To assess whether the effect of shoe class on the primary outcomes is moderated by any of Kellgren & Lawrence grade, Foot Posture Index score, body mass index or baseline score on the KOOS patellofemoral pain and OA subscale, appropriate interaction terms between randomised group and each of these variables will be included in regression models for the primary outcomes, and for each potential effect modifier separately.
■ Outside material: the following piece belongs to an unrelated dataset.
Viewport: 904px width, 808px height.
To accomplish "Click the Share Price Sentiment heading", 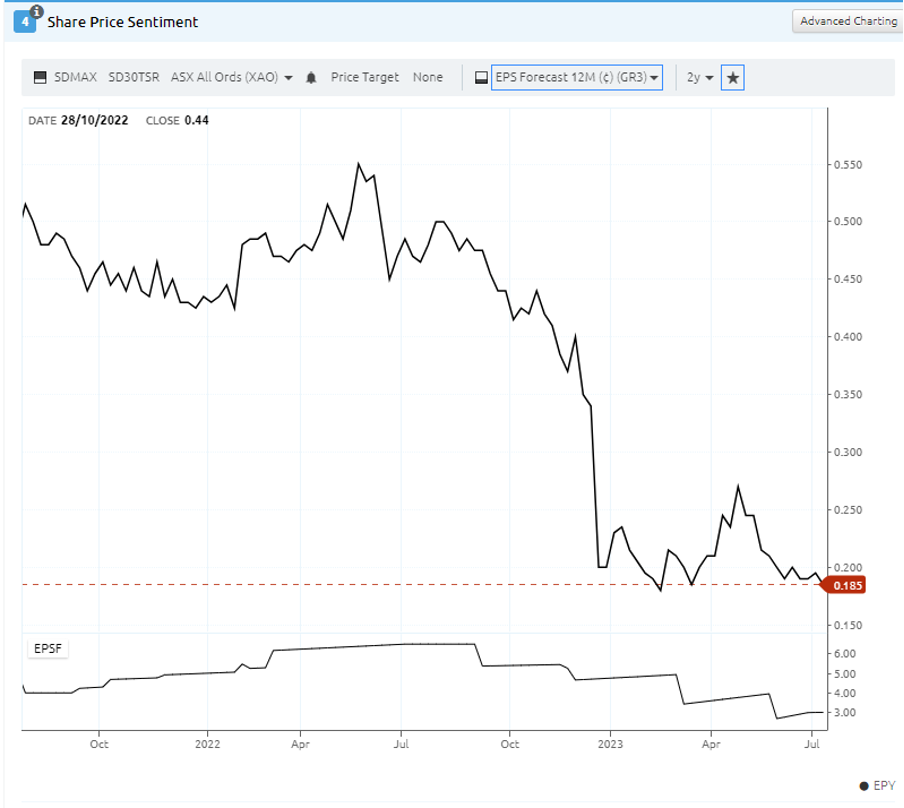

For the continuous moderators, a fractional polynomial approach will be applied [44].

Timelines

The application for project funding was successful in October 2016 and funding commenced in August 2017. Ethics approval was obtained from the Human Research Ethics Committee of the University of Melbourne in May 2017. Recruitment commenced in August 2017 and will be completed in December 2019. The trial is due for completion in July 2020 when all participants will have completed 6-month follow-up.

Discussion

This paper has outlined the theoretical foundation, and presented the protocol, for a two-arm pragmatic, comparative effectiveness RCT comparing flat flexible to stable supportive shoes for people with knee OA. Clinical OA guidelines recommend appropriate footwear for knee OA self-management [4, 8], with some guidelines specifying shoes with supportive features, based solely on expert opinion [8]. Stable supportive footwear are also recommended by clinicians for people with knee OA, and are typically worn by people with the disease [21]. Yet these styles increase knee loads compared to flat flexible shoes [18,19,20], while limited clinical data suggests flat flexible shoes may lead to symptomatic benefits [23]. Given the lack of high quality RCTs comparing footwear styles, leading international organisations [4, 8] have highlighted footwear clinical trials as an important OA research priority. Findings from the Footstep trial will assist clinicians and patients with knee OA in selecting the most appropriate footwear to help self-manage symptoms associated with the disease.